Confartigianato. 648mila sardi acquistano beni e servizi on line: in vetta alla classifica scarpe e abbigliamento

Il 40,5% dei sardi, ben 648mila persone, ha effettuato acquisti on line negli ultimi 3 mesi mentre il 34,6%, ovvero 552mila abitanti, non ha mai comprato alcun bene o servizio sul web nell’ultimo anno. Solo 5 anni fa, nel 2018, erano 285mila gli isolani che acquistavano sul web, equivalente a 363mila utenti in più.

Sono questi i dati salienti dell’analisi realizzata dall’Ufficio Studi di Confartigianato Imprese Sardegna sull’utilizzo dell’e-commerce nell’Isola, su fonte Istat 2022/2023.

Numeri importanti che mettono l’Isola a metà della classifica nazionale sull’uso di internet per fare le compere. In Lombardia si
arriva a quasi 5 milioni di persone che comprano on line, il Veneto supera i due milioni, il Lazio i due milioni e mezzo.

«Il covid ha fatto letteralmente “esplodere” gli acquisti sul web anche da noi – commenta Maria Amelia Lai, Presidente di
Confartigianato Imprese Sardegna – è, infatti, crescente la quantità dei sardi che effettua acquisti on line e allo stesso modo è in salita il numero gli artigiani che comincia a offrire i propri beni e servizi
sul web».

«Dall’altra parte, purtroppo – rimarca la Presidente – ci sono tante piccole attività, quelle che troviamo sotto casa, che
si trovano ad affrontare momenti estremamente difficili».  «Per questo – sottolinea la Lai – continuiamo a ribadire come per le aziende sia fondamentale la presenza sul web: l’innovazione è una delle ricettevincenti per superare la difficile congiuntura. Gli artigiani hanno tanto da offrire in termini di qualità e di unicità dei prodotti e non devono limitarsi all’utenza locale: grazie al web i potenziali acquirenti sono moltissimi».

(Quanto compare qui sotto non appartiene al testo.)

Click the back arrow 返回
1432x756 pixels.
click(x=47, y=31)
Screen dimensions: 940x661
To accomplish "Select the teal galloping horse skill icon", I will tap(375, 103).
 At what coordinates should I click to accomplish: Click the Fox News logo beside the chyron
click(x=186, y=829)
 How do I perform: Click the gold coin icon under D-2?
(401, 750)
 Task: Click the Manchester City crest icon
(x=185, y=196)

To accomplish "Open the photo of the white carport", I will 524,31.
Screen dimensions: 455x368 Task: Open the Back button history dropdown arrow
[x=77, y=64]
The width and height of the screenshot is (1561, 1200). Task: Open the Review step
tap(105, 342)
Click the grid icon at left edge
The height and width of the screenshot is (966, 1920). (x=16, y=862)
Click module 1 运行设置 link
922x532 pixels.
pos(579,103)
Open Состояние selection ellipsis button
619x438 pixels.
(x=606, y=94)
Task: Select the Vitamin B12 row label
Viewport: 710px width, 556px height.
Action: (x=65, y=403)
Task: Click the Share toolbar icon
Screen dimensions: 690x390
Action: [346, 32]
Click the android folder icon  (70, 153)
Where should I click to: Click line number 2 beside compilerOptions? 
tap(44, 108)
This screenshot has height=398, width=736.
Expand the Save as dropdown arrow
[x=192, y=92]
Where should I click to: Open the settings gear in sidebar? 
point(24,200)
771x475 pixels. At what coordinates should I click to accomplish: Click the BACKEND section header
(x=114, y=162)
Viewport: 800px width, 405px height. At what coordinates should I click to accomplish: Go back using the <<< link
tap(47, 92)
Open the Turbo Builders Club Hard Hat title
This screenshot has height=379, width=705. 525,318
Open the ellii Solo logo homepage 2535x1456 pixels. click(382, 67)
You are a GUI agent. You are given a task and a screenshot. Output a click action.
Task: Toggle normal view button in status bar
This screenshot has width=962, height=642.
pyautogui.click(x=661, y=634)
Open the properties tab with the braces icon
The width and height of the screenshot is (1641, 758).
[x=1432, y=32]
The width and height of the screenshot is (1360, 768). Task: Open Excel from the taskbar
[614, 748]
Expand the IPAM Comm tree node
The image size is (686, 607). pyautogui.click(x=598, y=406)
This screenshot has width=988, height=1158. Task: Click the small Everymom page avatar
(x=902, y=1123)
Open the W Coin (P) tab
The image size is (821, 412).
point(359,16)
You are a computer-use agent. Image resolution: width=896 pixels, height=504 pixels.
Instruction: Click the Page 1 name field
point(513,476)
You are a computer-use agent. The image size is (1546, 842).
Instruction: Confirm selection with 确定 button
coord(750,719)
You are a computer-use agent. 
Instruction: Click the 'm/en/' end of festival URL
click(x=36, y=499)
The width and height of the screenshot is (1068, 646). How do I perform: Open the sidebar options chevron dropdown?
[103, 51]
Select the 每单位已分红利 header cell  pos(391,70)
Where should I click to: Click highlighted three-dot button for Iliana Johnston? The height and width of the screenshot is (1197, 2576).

Dall’analisi emerge come i sardi per il 62% comprino abbigliamento e scarpe, per il 28% articoli per la casa, per il 23% pc e cellulari, per il 22% film, per il 21% libri, riviste e giornali cartacei, per il20% cosmetici, per il 18% articoli sportivi, per il 17% pasti e cibo dalle rivendite di prossimità, per il 16% farmaci, per il 15% abbonamenti internet, per il 14% giocatoli e articoli per l’infanzia, per il 13% musica, per il 12% biglietti per i concerti, per il 9% tv, stereo e macchine fotografiche, per l’8% articoli per la pulizia della casa, per il 7% software, sempre per il 7% cibo e prodotti alimentari pronti con consegna a domicilio, 6% giochi on line e 5% ebook e giornali on line.

L’analisi sulla Sardegna dice anche, infatti, che se da una parte il vincitore è il web, dall’altra il commercio tradizionale fatica.
Nell’e-commerce, le vendite sono cresciute dell’25% in 5 anni. Al contrario, il valore delle vendite al dettaglio ristagna, con una
variazione del -0,1% rispetto allo stesso periodo dell’anno precedente, con la tenuta della grande distribuzione (+0,8%) e il calo
delle vendite delle imprese operanti su piccole superfici (-1,6%)

Le imprese sarde che vendono on line: le criticità segnalate. Nonostante questi buoni numeri, tra le imprese è ancora bassa propensione a effettuare vendite mediante il commercio elettronico. Tra le criticità segnalate tra quelle che vendono on line, il 20,2% denuncia i costi connessi all’avvio dell’e-commerce superiori ai benefici attesi. Inoltre, in un caso su dieci, pesano la logistica (10,8%), il quadro legislativo di riferimento (10,3%) e i problemi dei pagamenti online (9,1%). Le imprese che non hanno effettuato vendite via web nel corso dell’anno precedente – oltre a indicare l’inadeguatezza dei propri beni alla vendita via web (53,2%) – segnalano un ventaglio ampio di criticità: la logistica (trasporto, spedizione e consegna delle merci vendute via web) nel 29,4% dei casi, il rapporto costi/benefici nel 27,4%, i problemi relativi ai pagamenti online nel 21,9% dei casi, la sicurezza informatica e la protezione dei dati nel 18,5% dei casi e il quadro legislativo di riferimento nel 17,9% dei casi.

«Certamente, con la vendita on line, ci sono anche tanti problemi da risolvere – conclude la Presidente di Confartigianato Sardegna – parliamo, in particolare, del crescente peso assunto dalle mega piattaforme estere di intermediazione di beni e servizi, che necessitano, sempre di più di interventi sulla web tax, in relazione agli squilibri tra ricavi e prelievo fiscale».